Brig. Gen. (ret.) Ephraim Segoli, a former commander of two Israeli Air Force helicopter squadrons, stressed that there is no such thing as fully hermetic air defense.

“But the fact is that the defense has improved significantly,” said Segoli, who today heads the Airpower Research Center at the Fisher Institute for Air and Space Strategic Studies in Herzliya.

David’s Sling overlaps with the other two systems: Iron Dome and Arrow, he explained. That overlap certainly improves the defense since a lack of overlap means that threats “can fall in between,” said Segoli.

He echoed Rubin’s assessment about the result of the first use of David’s Sling, saying there was no need to get carried away because it did not succeed the first time.

“This was its first use. Now they will be learning, investigating and making fixes,” he said.

Firing interceptors at sporadic missiles is one thing, but defending the skies during a full-scale war—when the skies would be flooded with incoming threats—is quite another.

Segoli noted that if Hezbollah and Israel ended up in a conflict, Israel would not rely only on its air-defense capabilities.

“There would be a combined offense-defense use of force,” he said. “Intelligence collection would play a big role here. If the day comes when this happens, [Hezbollah’s] weapons would be attacked. We know that the heavier and more sophisticated the projectiles are, the harder they are to hide.

“But the citizens [in Israel] must know: There is no hermetical defense.”

Asked to provide an assessment on recent events on the Syrian-Israeli border, Segoli replied, saying “this entire phase is about checking limitations. Every side is checking the other. They are setting new rules of the game.
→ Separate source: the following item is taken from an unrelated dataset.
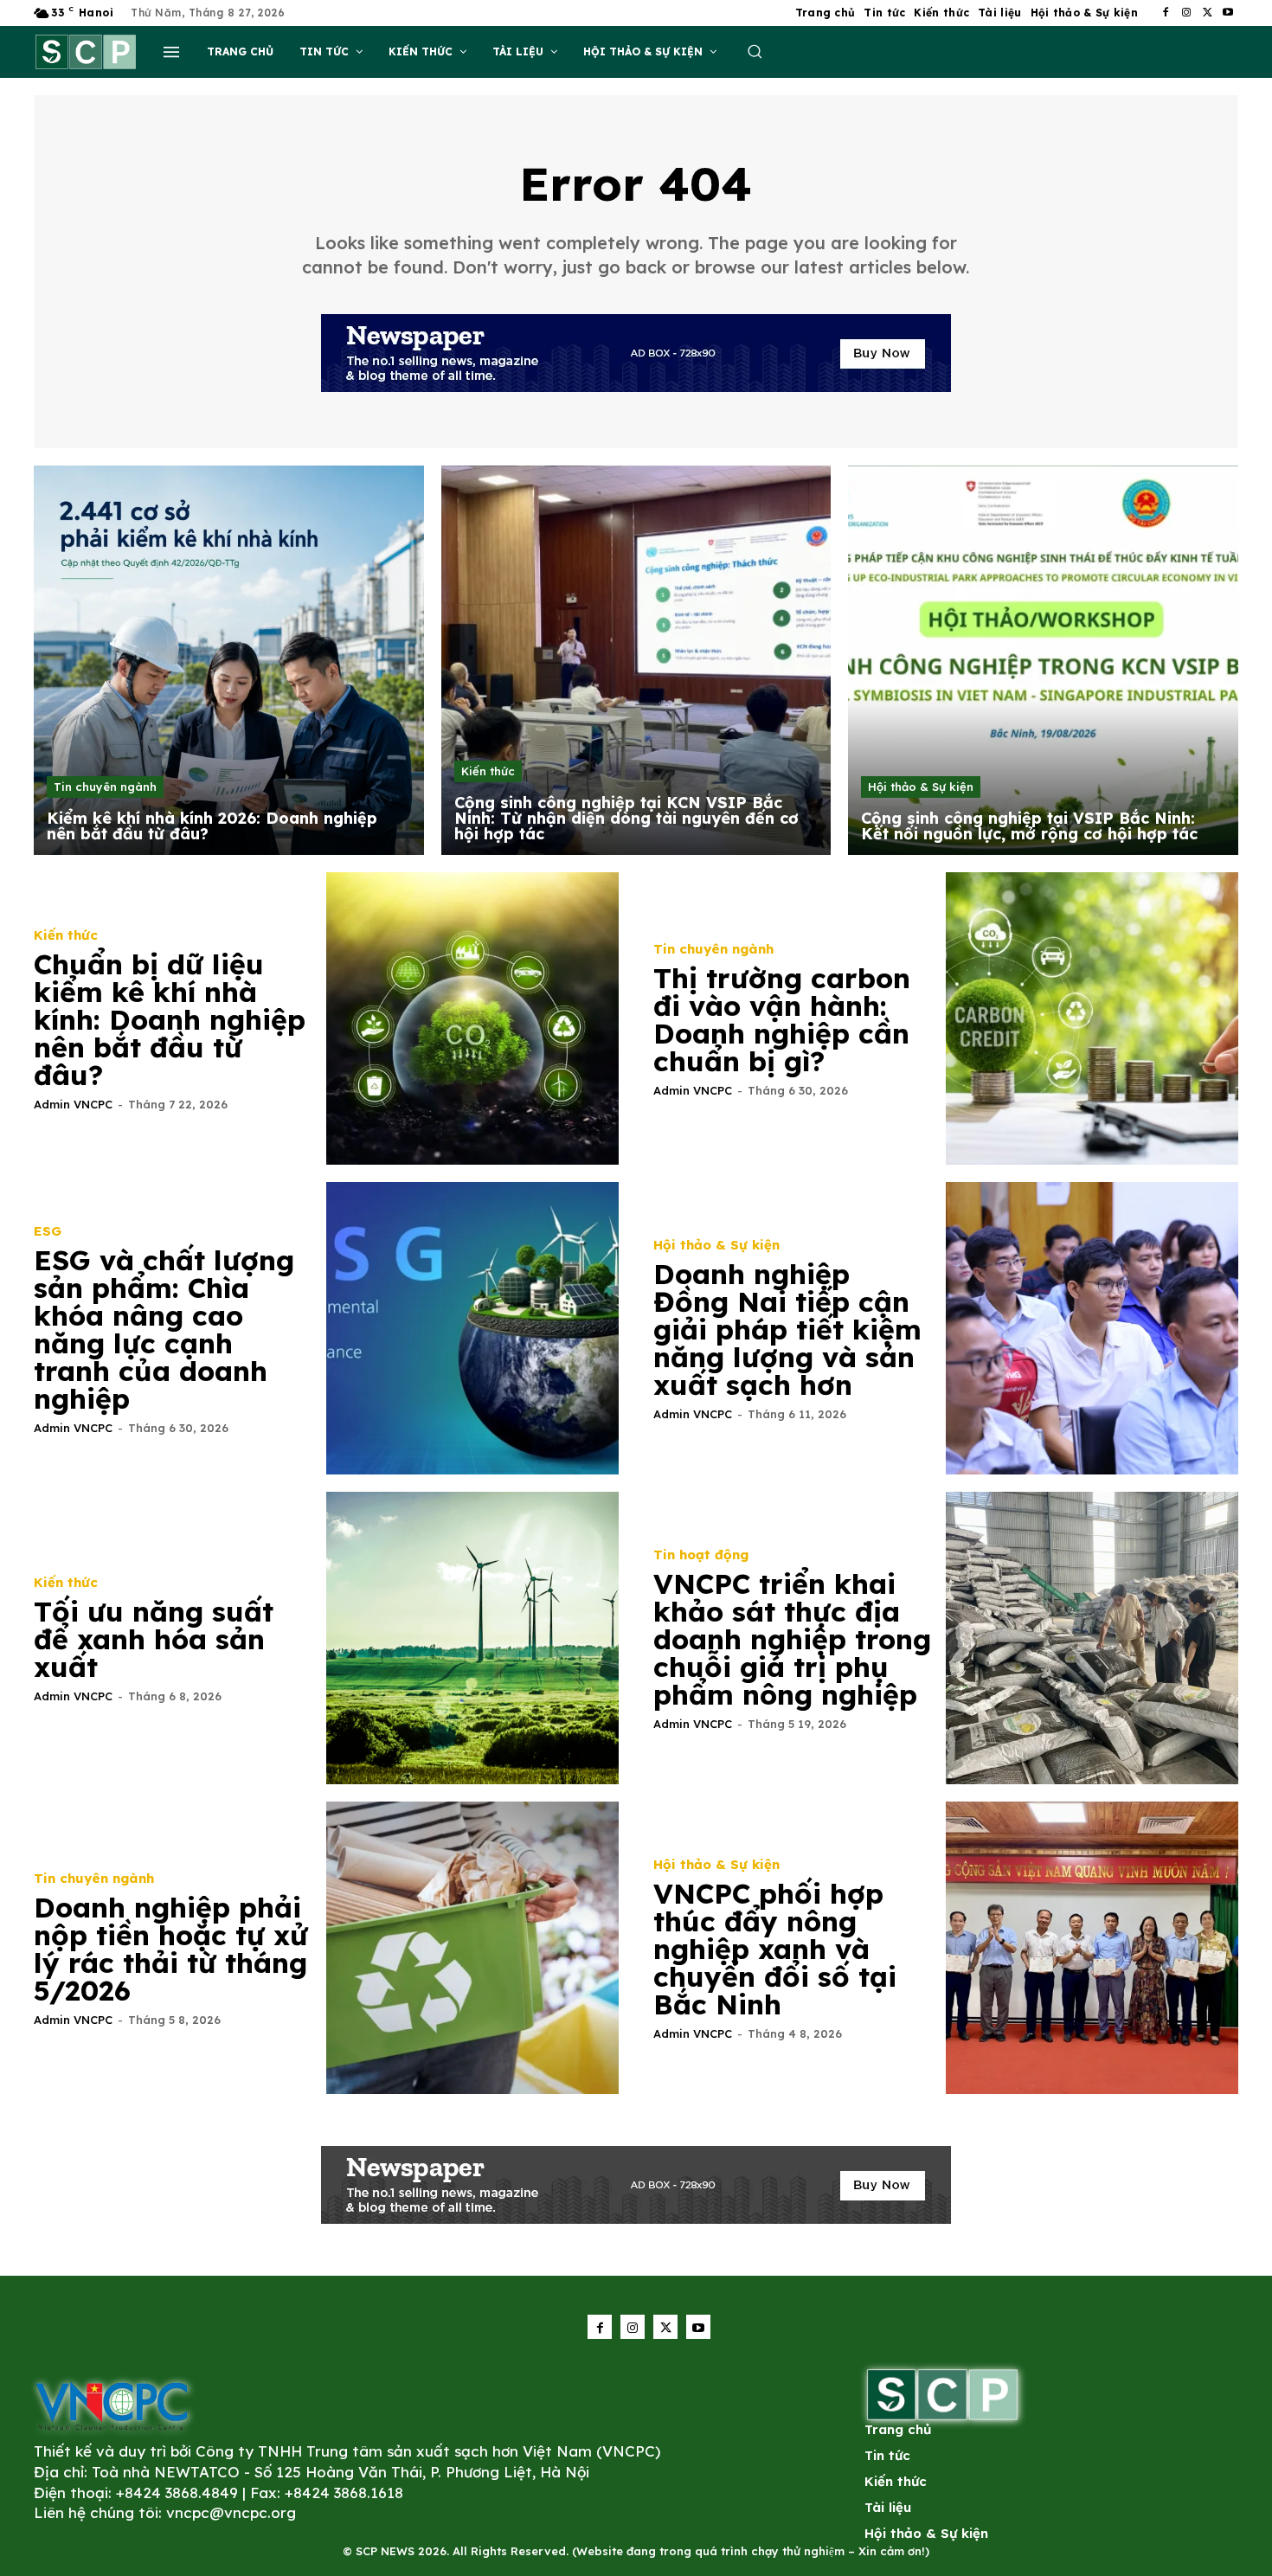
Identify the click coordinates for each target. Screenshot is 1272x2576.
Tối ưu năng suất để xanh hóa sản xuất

A new system is taking shape.”

With the Assad regime and its backers completing their takeover of Syria, a volatile stage is under way in which “every side does something, and the other side responds or initiates,” said the former commander.

Israel is making clear that it is unwilling to accept an Iranian military presence anywhere in Syria, and has so far been able to transmit its red lines without being dragged into a major escalation.

“No one knows if this can continue,” said Segoli, “but those who make these decisions are setting the red lines, and if they see that someone has crossed them, they attack.”